Augustine lived at the time of the decline and fall of the Roman Empire when the debauched people were entertained and consoled by the bread and circuses, the gladiatorial contests, public displays of great cruelty and lewdness. Today we inhabit the techno-digital version of something very similar. The nauseating voyeurism of Big Brother and the mindless culture of celebs. The narcissistic obsession with the mobile phone. Facebook and Twitter. A people shall speak drivel unto a people from generation to generation. The head-banging sub-culture of binge-drinking. It is as if aimless people with nothing in their lives are saying, I’m a nobody: get me out of here.One wouldn't mind this sort of outburst, indeed we expect it of the man who proposed that gays should be tatooed, and it might be viewed as entertaining, until you remember that Dr Mullen made his comments about gays on his blog, that he puts many of his sermons up on St Michael's website, that he constantly writes to the newspapers, and was only yesterday sounding off in the Northern Echo (and still claiming to be the Chaplain of the Stock Exchange, who swiftly disowned him and his comments last October) about the Labour Goverment: "Labour is always ideological, doctrinaire and bureaucratic with a penchant for the politics of envy." It seems to be Dr Mullen who uses the very media he is so ready to criticize to set out his thoughts on many subjects - and most of his thoughts are dark and critcal of anyone except Peter Mullen and what he stands for (I am not exaggerating; just go and read his sermons on the St Michael's Cornhill website) - on the basis that he does not speak and write drivel and is not narcissistic. Peter Mullen also lacks humour which made his defence that his comments about gays were humorous and satirical particularly absurd.

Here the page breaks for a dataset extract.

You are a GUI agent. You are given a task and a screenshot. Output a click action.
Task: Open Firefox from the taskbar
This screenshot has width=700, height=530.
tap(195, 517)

So why should I bother about him? Because I find that he reads the same books and starts often from the same position that I would adopt, we go along together for a bit, with me agreeing with what he says, and then we diverge dramatically. Of course, on some issues we don't come anywhere near each other right from the outset. And I use this blog, and Facebook, and Twitter, and BarbicanTalk, and much of what I write is undoubtedly trivial. But we can look at it another way. Answering Facebook's question "What's on your mind?" or Twitter's "What are you doing?" requires a degree of reflection. My answer to the latter might often be "Wasting my time"; if I seriously considered the answer to the former I would have to write a long piece. As it is I send electronic postcards rather than letters and I have begun to think of the blog as a form of letter-writing.

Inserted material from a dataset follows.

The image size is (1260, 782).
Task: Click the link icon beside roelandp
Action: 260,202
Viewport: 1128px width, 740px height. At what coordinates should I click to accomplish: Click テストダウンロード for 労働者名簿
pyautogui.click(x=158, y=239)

The postcards keep me in touch with acquaintances, new friends, people I don't see very often. They show that the communication channel is open; it is ready for something more important. The letters involve more serious thought. During Lent I have read quite a few letters by Petrarch and Erasmus. Both used letters as a means of expressing important ideas. Petrarch even wrote letters to famous figures of the past and when he found gaps in his letter collection he wrote an extra one to fill the space and continue the train of thought. Erasmus wrote and wrote and wrote, letters, dialogues, major works of theology and literature. Now I don't think I come anywhere near the intellectual strength, capacity and ability of those two great figures, though I have discovered that I share a number of their weaknesses, but I don't think that I speak and write drivel. I enjoy dialogue and I don't mind being corrected when I'm wrong - but I'm never wrong, so correction is never necessary. (I wrote it before you thought it!) I value a more public forum where ideas can be set out and I don't see why others shouldn't use it too for less serious thoughts. We don't have to read what they write, look at their pictures, watch Celebrity Television. We are free to ignore them. It is too easy to say that this is a time of decline and fall equal to that of the declining Roman Empire. It isn't. It is as unlike it as it is possible to be. And when I look at my two sons - one 20, the product of St John's, Leatherhead, Birmingham University and the Royal Military Academy, and the other 14, nearly 15, and at the City of London Academy (Southwark) - when I look at them and their friends, I am not disheaterned and I do not see impending disaster.